>> START EXCERPTED TEXT

So let’s run this through one at a time.
Scaling
Well, this one is quite easy. The more pgBouncer instances you have, the more resources (RAM and CPU) are available for pgBouncer to use. And because by using SO_REUSEPORT they, or at least some of them, listen on the same port - it works seamlessly for incoming connections to a shared port regardless of how many pgBouncer instances there actually are.
Load balancing
By using SO_REUSEPORT you are sharing incoming traffic at the level of the TCP stack on the shared port. This means you get a rudimentary form of load balancing for free, just by using it. This will come in handy when we are distributing traffic to various endpoints, and we’ll come back to that in the next section.
Provide rw/ro routing
Let’s say we have three databases. A primary, and two standby databases. The primary database is the only one where writes are allowed, but all three are available for reads. It would be nice to be able to pick and choose where you go to enter and retrieve data, at the application level, right? Well, we can do that.
By having a pgBouncer database called, for instance, “read-write”, we can point that connection at a VIP (Virtual IP address) which follows the primary around in case of switch- or fail-over, this is pretty easy. But what we can also do is have a “read-only” database in pgBouncer which points to the different databases you are interested in, only defined differently in each pgBouncer instance. Then you can programmatically select which connection to use in your application depending on whether you are doing OLAP (read-only) or OLTP (read-write) activity, for example, simply by using a different database when connecting to pgBouncer.
Let’s take a look at how we can set up the multiple endpoints for read-only database connections.
First, I have set up two standbys, like so:
postgres=# select application_name, client_addr, sync_state from pg_stat_replication;
application_name | client_addr | sync_state
------------------+-----------------+------------
standby1 | 192.168.152.129 | async
standby2 | 192.168.152.130 | async
(2 rows)
Now I’ll create some database definitions in my pgBouncer .ini files
bouncer1.ini
[databases]
pgbench_rw = dbname=pgbench host=127.0.0.1 user=pgbench password=foo
pgbench_ro = dbname=pgbench host=192.168.152.129 port=5432 user=pgbench password=foo
bouncer2.ini
[databases]
pgbench_rw = dbname=pgbench host=127.0.0.1 user=pgbench password=foo
pgbench_ro = dbname=pgbench host=192.168.152.130 port=5432 user=pgbench password=foo
Some points to note, here. The round-robin connectivity can not be provided by libpq, which allows multiple endpoints in a single connection string, even though pgBouncer uses libpq to connect. The connection attempt just hangs when you attempt to connect to pgBouncer if you try to set this up.
However, because we are using multiple instances of pgBouncer, listening on the same port, just pointing at different machines, the connections can now go round-robin between them. And, because we know how many of each kind of connection types we are spinning up, we also have more control over how that load is balanced. So, you can have more pgBouncer instances pointing at standby2 than at standby1, for example, if you want to divert more load to standby2.

>> END EXCERPTED TEXT
>> START STORED DATA

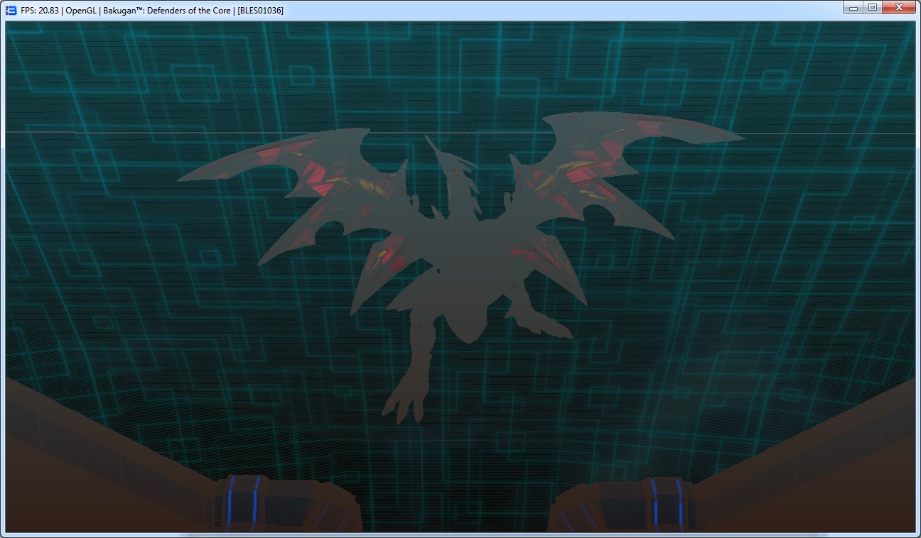This screenshot has height=538, width=921.
Task: Close the Bakugan Defenders of the Core window
Action: tap(898, 8)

>> END STORED DATA

[DIRECTIVES]:
a - Decide whether each statement below agrees with the pgBouncer excerpt above. Answer yes or no for each, and quote the exact words of the excerpt that decide it.
(i) In the three-database setup described, all three databases accept writes.
(ii) The round-robin connectivity can be supplied by libpq's support for multiple endpoints in one connection string.
(iii) Pointing more pgBouncer instances at standby2 than at standby1 is a way to send more load to standby2.
b - Write out the part of the pgBouncer excerpt above that runs from "So let’s run" up to and including "the next section.", keeping its wording unchanged.

[OUTPUTS FOR THE TASKS]:
a -
(i) No: "The primary database is the only one where writes are allowed, but all three are available for reads."
(ii) No: "The round-robin connectivity can not be provided by libpq, which allows multiple endpoints in a single connection string, even though pgBouncer uses libpq to connect."
(iii) Yes: "you can have more pgBouncer instances pointing at standby2 than at standby1, for example, if you want to divert more load to standby2."

b -
So let’s run this through one at a time.
Scaling
Well, this one is quite easy. The more pgBouncer instances you have, the more resources (RAM and CPU) are available for pgBouncer to use. And because by using SO_REUSEPORT they, or at least some of them, listen on the same port - it works seamlessly for incoming connections to a shared port regardless of how many pgBouncer instances there actually are.
Load balancing
By using SO_REUSEPORT you are sharing incoming traffic at the level of the TCP stack on the shared port. This means you get a rudimentary form of load balancing for free, just by using it. This will come in handy when we are distributing traffic to various endpoints, and we’ll come back to that in the next section.